Keeping in mind at all times the semantic analysis that we are going to perform using Artificial Intelligence, Erudit AI research psychologists identify many different words/texts to be subjected to this analysis, and are responsible for performing a laborious labeling of these words/texts by hand to create probabilistic criteria and to be able to parameterize the metrics.
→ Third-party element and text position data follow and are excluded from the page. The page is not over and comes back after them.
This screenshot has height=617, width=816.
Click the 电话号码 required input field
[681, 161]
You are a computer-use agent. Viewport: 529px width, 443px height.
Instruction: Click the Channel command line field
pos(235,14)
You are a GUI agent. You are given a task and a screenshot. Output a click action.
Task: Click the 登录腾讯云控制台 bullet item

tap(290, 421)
On the one hand, the division of the labeling numbers is based on Cantor’s set theory, which states that numbers not only converge to infinity but that there are infinities larger than others. Based on this theory, we assign words a finite probability of occurrence that in our particular case, it is from 0 to 100. We divide this probability into 6 levels (0 to 5) to catalog the words that form the text. On the other hand, the value given to each of these words is based on the criteria of the research psychologists, based on different theories.
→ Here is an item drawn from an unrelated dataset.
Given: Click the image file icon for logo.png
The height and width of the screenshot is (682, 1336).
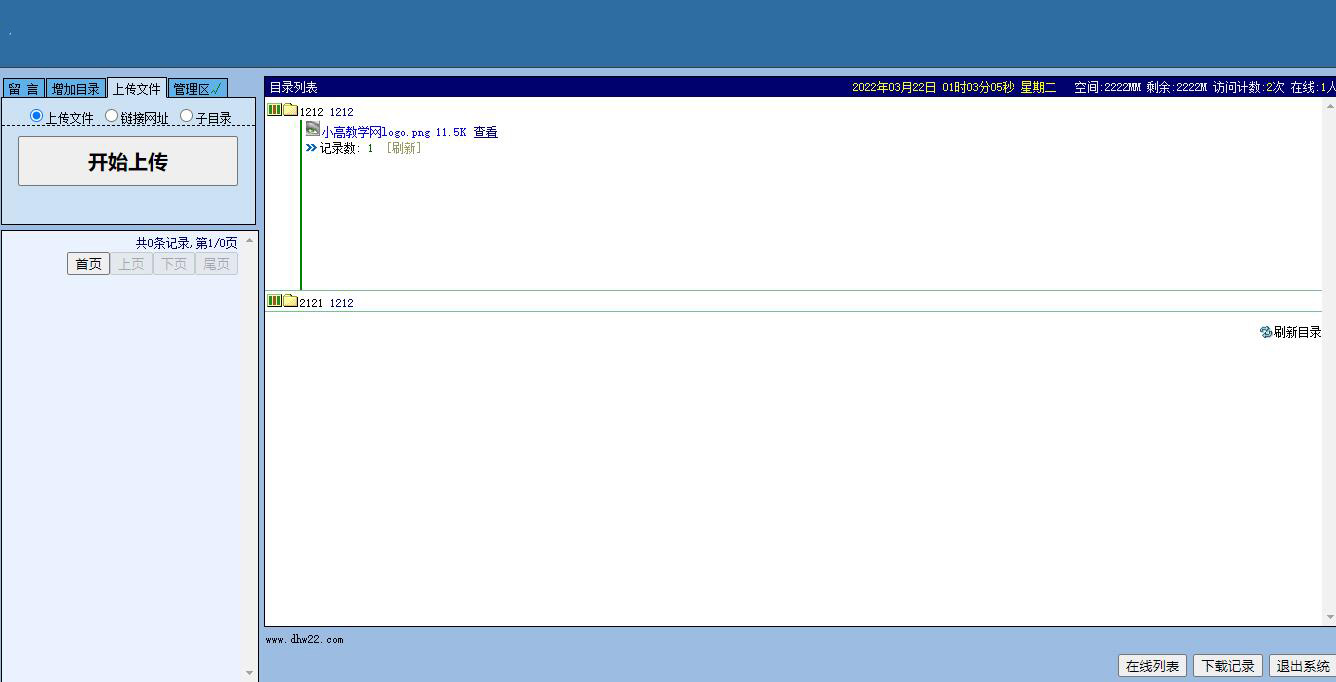Looking at the screenshot, I should [x=313, y=130].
For the burnout metric, they have taken into account the three variables on which the Maslach Burnout Inventory questionnaire was based, which are emotional exhaustion, depersonalization and low personal fulfillment. The Maslach Burnout Inventory is the classic and most used measure of burnout, published in 1981 by Maslach and Jackson, when they managed to establish some criteria for measuring and evaluating burnout. Therefore, this instrument is standardized. When running this questionnaire, a Likert-style scale ranging from 0 to 6, from never to always, is use. According to Gil-Monte, Salanova, Aragón and Schaufeli this instrument is useful to make a first measurement of burnout among employees and it allows the comparison of results obtained with a normative sample of the working population in the country being analyzed.
For the engagement metric, we have considered the Utrecht Scale of Engagement at Work (Wilmar Schaufeli and Arnold Bakker, 2003). This instrument also uses a Likert-style scale ranging from 0 to 5. It has both an English and a Spanish version.
For the friction metric, we have taken into account the Measurement of human service staff satisfaction: Development of the Job Satisfaction Survey (Spector,1985).
Accordingly, when Erudit AI’s research psychologists label the data, they assign manually to them a value from 0 to 5 depending on the level of burnout, engagement and friction that each text represents. Once the labelling is completed, they train the Neural Networks in order to obtain the highest possible reliability to human judgment.
Artificial Intelligence learns, automates and semantically links neighboring words in a different manner, in order to grab the communication's context. For this reason if we only apply a qualitative analysis method without algorithmic learning, we might lose text nuances. This combined AI method is known as Data-Driven Analysis (Rodriguez et al., 2011).
Neural Networks not only analyze the words individually, they understand the context and know how to interpret the meaning of each word in a sentence. Here is an example to help us understand this:
Neural Networks analyze the words and give them a value depending on the other words with which they are accompanied. For example, the word “depression” which is a very meaningful word, will not be evaluated in the same way if it goes after “I am suffering from” than if it goes after “Help me describe what I have” or “Help me describe what”. Neural Networks will clearly identify that in the first sentence above this word is not giving information about the person.
The application of NLP has an important advantage: the researcher or psychologist does not have to interpret the texts, and it is the algorithms that, by learning from data, generate results.